En enero del 2007, luego de varios meses de análisis y reflexión, tomo la difícil decesión de ser candidato a la Presidencia de la Nación. Su razón fue clara: desde el año 2006 el país entro en un periodo de debilitamiento institucional; de una política exterior negativa para los intereses del país y de una política económica y social de visión cortoplacista que había comenzado a agotar los amplios márgenes de acción que con enorme esfuerzo de la sociedad se habían construido desde la gran crisis de finales del 2001 e inicios del 2002.

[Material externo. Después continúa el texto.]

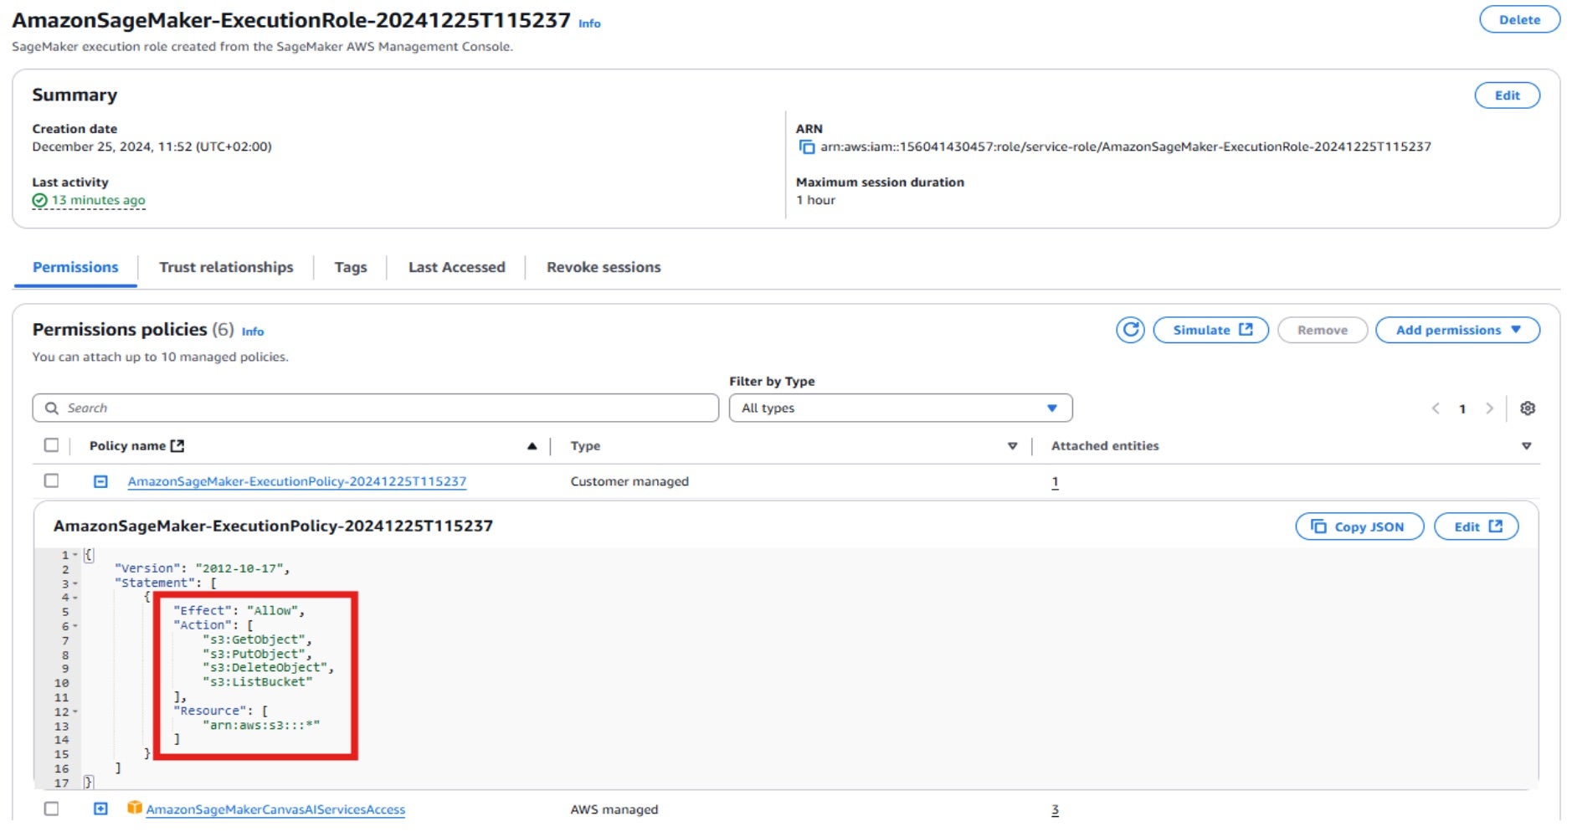
Task: Click the Copy JSON button
Action: (1359, 526)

Con decisión y realismo se pretendió influir en la vida nacional explicando los errores que se habían empezado a cometer y a formular medidas concretas, precisas de cómo retomar el rumbo que se había perdido. La re-federalización del país, el re-equilibrio
de poderes, la lucha contra la pobreza, y una nueva política exterior, fueron parte esencial de los lineamientos del programa que se persiguió en el 2007 y que tres años después, 2010, esta aun vigente, si bien en condiciones de deterioro mayor acumuladas desde el 2007 a la fecha.
Esa misma decisión de influir, ayudando a diagnosticar, a formular propuestas alternativas concretas, a difundir ideas nuevas, a recuperar los compromisos básicos de los grandes partidos nacionales como la justicia social y el valor de las instituciones democráticas, esta presente en su accionar en la actualidad.